■ Exercise description:
For every line in the material, set down an identical one.
--
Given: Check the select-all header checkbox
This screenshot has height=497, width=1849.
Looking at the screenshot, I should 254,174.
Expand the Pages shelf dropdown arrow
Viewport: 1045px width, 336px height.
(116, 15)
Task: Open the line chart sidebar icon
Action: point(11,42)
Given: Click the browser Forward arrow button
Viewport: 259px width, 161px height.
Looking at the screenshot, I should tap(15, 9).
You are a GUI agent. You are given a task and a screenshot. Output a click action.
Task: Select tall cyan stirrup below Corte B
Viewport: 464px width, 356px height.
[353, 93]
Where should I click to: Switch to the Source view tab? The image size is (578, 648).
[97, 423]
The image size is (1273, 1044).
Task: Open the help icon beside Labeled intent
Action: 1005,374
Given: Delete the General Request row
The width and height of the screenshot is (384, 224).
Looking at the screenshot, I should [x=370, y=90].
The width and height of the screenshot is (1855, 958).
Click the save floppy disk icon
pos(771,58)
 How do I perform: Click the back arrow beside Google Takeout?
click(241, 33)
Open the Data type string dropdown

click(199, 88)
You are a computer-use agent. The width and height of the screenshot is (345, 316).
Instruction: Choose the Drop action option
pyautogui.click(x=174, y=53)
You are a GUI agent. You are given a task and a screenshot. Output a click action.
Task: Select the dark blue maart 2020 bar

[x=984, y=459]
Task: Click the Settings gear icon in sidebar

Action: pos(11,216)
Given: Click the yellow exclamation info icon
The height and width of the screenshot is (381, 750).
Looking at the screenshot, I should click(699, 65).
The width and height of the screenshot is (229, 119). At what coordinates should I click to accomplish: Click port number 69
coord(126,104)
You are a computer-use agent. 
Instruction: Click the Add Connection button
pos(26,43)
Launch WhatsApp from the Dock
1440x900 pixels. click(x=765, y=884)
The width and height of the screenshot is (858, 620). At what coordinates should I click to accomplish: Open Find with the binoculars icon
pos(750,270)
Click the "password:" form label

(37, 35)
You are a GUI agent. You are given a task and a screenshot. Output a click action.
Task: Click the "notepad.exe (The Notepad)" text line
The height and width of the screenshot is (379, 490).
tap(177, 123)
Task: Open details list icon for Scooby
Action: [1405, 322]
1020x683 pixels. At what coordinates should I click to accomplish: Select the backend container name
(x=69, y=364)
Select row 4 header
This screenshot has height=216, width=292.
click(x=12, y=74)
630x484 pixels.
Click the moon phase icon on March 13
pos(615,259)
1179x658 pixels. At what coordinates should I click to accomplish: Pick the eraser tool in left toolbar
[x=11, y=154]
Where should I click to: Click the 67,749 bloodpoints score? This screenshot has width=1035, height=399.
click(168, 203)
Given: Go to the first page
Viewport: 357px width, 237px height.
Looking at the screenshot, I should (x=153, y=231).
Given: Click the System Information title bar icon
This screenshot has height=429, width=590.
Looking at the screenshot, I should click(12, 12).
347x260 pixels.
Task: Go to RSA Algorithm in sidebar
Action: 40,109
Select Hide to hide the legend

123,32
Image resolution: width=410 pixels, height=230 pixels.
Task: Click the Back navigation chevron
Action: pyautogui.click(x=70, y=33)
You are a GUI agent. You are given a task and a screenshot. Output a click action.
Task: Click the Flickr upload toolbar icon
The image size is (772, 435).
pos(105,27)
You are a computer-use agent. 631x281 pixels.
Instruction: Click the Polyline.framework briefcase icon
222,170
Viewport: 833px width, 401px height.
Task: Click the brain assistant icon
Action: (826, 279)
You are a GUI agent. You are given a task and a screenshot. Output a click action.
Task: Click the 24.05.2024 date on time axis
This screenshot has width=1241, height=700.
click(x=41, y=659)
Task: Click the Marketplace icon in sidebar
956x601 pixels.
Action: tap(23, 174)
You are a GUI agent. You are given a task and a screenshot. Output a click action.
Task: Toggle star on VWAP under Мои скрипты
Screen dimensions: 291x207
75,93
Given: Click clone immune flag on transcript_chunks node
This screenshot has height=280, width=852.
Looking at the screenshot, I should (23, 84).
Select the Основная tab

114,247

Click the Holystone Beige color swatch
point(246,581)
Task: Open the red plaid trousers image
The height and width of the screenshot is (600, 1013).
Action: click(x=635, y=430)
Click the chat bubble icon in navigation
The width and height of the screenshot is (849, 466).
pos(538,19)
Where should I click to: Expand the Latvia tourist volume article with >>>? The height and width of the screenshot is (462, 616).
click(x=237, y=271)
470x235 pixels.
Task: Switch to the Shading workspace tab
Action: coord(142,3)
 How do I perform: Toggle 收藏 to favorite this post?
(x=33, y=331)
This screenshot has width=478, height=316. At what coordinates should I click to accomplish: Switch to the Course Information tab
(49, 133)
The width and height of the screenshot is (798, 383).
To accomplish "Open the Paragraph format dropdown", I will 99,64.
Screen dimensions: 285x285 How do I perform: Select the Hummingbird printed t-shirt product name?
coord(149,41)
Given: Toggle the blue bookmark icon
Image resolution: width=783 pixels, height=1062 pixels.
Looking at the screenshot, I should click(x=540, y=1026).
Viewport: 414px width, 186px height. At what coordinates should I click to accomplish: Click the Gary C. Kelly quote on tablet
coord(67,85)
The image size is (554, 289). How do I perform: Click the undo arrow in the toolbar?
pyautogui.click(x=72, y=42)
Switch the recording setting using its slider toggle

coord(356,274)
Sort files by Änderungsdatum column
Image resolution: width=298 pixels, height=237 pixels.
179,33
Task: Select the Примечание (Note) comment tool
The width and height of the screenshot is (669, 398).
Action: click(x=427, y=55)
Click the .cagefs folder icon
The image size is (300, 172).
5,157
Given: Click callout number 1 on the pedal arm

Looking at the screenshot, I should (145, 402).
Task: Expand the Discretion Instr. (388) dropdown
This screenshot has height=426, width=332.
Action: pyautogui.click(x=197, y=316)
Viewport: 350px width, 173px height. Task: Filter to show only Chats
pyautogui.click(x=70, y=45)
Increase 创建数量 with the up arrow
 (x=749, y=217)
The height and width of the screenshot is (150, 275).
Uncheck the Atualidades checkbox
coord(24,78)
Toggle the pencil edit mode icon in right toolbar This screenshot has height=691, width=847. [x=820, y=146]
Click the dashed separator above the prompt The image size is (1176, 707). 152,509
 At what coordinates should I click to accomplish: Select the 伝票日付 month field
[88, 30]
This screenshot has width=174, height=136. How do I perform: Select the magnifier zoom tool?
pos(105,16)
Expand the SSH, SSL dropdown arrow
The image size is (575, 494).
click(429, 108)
--
■ Output for this exercise:
Given: Check the select-all header checkbox
This screenshot has height=497, width=1849.
Looking at the screenshot, I should 254,174.
Expand the Pages shelf dropdown arrow
Viewport: 1045px width, 336px height.
(116, 15)
Task: Open the line chart sidebar icon
Action: point(11,42)
Given: Click the browser Forward arrow button
Viewport: 259px width, 161px height.
Looking at the screenshot, I should tap(15, 9).
You are a GUI agent. You are given a task and a screenshot. Output a click action.
Task: Select tall cyan stirrup below Corte B
Viewport: 464px width, 356px height.
[353, 93]
Where should I click to: Switch to the Source view tab? The image size is (578, 648).
[97, 423]
The image size is (1273, 1044).
Task: Open the help icon beside Labeled intent
Action: 1005,374
Given: Delete the General Request row
The width and height of the screenshot is (384, 224).
Looking at the screenshot, I should [x=370, y=90].
The width and height of the screenshot is (1855, 958).
Click the save floppy disk icon
pos(771,58)
 How do I perform: Click the back arrow beside Google Takeout?
click(241, 33)
Open the Data type string dropdown

click(199, 88)
You are a computer-use agent. The width and height of the screenshot is (345, 316).
Instruction: Choose the Drop action option
pyautogui.click(x=174, y=53)
You are a GUI agent. You are given a task and a screenshot. Output a click action.
Task: Select the dark blue maart 2020 bar

[x=984, y=459]
Task: Click the Settings gear icon in sidebar

Action: pos(11,216)
Given: Click the yellow exclamation info icon
The height and width of the screenshot is (381, 750).
Looking at the screenshot, I should click(699, 65).
The width and height of the screenshot is (229, 119). At what coordinates should I click to accomplish: Click port number 69
coord(126,104)
You are a computer-use agent. 
Instruction: Click the Add Connection button
pos(26,43)
Launch WhatsApp from the Dock
1440x900 pixels. click(x=765, y=884)
The width and height of the screenshot is (858, 620). At what coordinates should I click to accomplish: Open Find with the binoculars icon
pos(750,270)
Click the "password:" form label

(37, 35)
You are a GUI agent. You are given a task and a screenshot. Output a click action.
Task: Click the "notepad.exe (The Notepad)" text line
The height and width of the screenshot is (379, 490).
tap(177, 123)
Task: Open details list icon for Scooby
Action: [1405, 322]
1020x683 pixels. At what coordinates should I click to accomplish: Select the backend container name
(x=69, y=364)
Select row 4 header
This screenshot has height=216, width=292.
click(x=12, y=74)
630x484 pixels.
Click the moon phase icon on March 13
pos(615,259)
1179x658 pixels. At what coordinates should I click to accomplish: Pick the eraser tool in left toolbar
[x=11, y=154]
Where should I click to: Click the 67,749 bloodpoints score? This screenshot has width=1035, height=399.
click(168, 203)
Given: Go to the first page
Viewport: 357px width, 237px height.
Looking at the screenshot, I should (x=153, y=231).
Given: Click the System Information title bar icon
This screenshot has height=429, width=590.
Looking at the screenshot, I should click(12, 12).
347x260 pixels.
Task: Go to RSA Algorithm in sidebar
Action: 40,109
Select Hide to hide the legend

123,32
Image resolution: width=410 pixels, height=230 pixels.
Task: Click the Back navigation chevron
Action: pyautogui.click(x=70, y=33)
You are a GUI agent. You are given a task and a screenshot. Output a click action.
Task: Click the Flickr upload toolbar icon
The image size is (772, 435).
pos(105,27)
You are a computer-use agent. 631x281 pixels.
Instruction: Click the Polyline.framework briefcase icon
222,170
Viewport: 833px width, 401px height.
Task: Click the brain assistant icon
Action: (826, 279)
You are a GUI agent. You are given a task and a screenshot. Output a click action.
Task: Click the 24.05.2024 date on time axis
This screenshot has width=1241, height=700.
click(x=41, y=659)
Task: Click the Marketplace icon in sidebar
956x601 pixels.
Action: tap(23, 174)
You are a GUI agent. You are given a task and a screenshot. Output a click action.
Task: Toggle star on VWAP under Мои скрипты
Screen dimensions: 291x207
75,93
Given: Click clone immune flag on transcript_chunks node
This screenshot has height=280, width=852.
Looking at the screenshot, I should (23, 84).
Select the Основная tab

114,247

Click the Holystone Beige color swatch
point(246,581)
Task: Open the red plaid trousers image
The height and width of the screenshot is (600, 1013).
Action: click(x=635, y=430)
Click the chat bubble icon in navigation
The width and height of the screenshot is (849, 466).
pos(538,19)
Where should I click to: Expand the Latvia tourist volume article with >>>? The height and width of the screenshot is (462, 616).
click(x=237, y=271)
470x235 pixels.
Task: Switch to the Shading workspace tab
Action: coord(142,3)
 How do I perform: Toggle 收藏 to favorite this post?
(x=33, y=331)
This screenshot has width=478, height=316. At what coordinates should I click to accomplish: Switch to the Course Information tab
(49, 133)
The width and height of the screenshot is (798, 383).
To accomplish "Open the Paragraph format dropdown", I will 99,64.
Screen dimensions: 285x285 How do I perform: Select the Hummingbird printed t-shirt product name?
coord(149,41)
Given: Toggle the blue bookmark icon
Image resolution: width=783 pixels, height=1062 pixels.
Looking at the screenshot, I should click(x=540, y=1026).
Viewport: 414px width, 186px height. At what coordinates should I click to accomplish: Click the Gary C. Kelly quote on tablet
coord(67,85)
The image size is (554, 289). How do I perform: Click the undo arrow in the toolbar?
pyautogui.click(x=72, y=42)
Switch the recording setting using its slider toggle

coord(356,274)
Sort files by Änderungsdatum column
Image resolution: width=298 pixels, height=237 pixels.
179,33
Task: Select the Примечание (Note) comment tool
The width and height of the screenshot is (669, 398).
Action: click(x=427, y=55)
Click the .cagefs folder icon
The image size is (300, 172).
5,157
Given: Click callout number 1 on the pedal arm

Looking at the screenshot, I should (145, 402).
Task: Expand the Discretion Instr. (388) dropdown
This screenshot has height=426, width=332.
Action: pyautogui.click(x=197, y=316)
Viewport: 350px width, 173px height. Task: Filter to show only Chats
pyautogui.click(x=70, y=45)
Increase 创建数量 with the up arrow
 (x=749, y=217)
The height and width of the screenshot is (150, 275).
Uncheck the Atualidades checkbox
coord(24,78)
Toggle the pencil edit mode icon in right toolbar This screenshot has height=691, width=847. [x=820, y=146]
Click the dashed separator above the prompt The image size is (1176, 707). 152,509
 At what coordinates should I click to accomplish: Select the 伝票日付 month field
[88, 30]
This screenshot has width=174, height=136. How do I perform: Select the magnifier zoom tool?
pos(105,16)
Expand the SSH, SSL dropdown arrow
The image size is (575, 494).
click(429, 108)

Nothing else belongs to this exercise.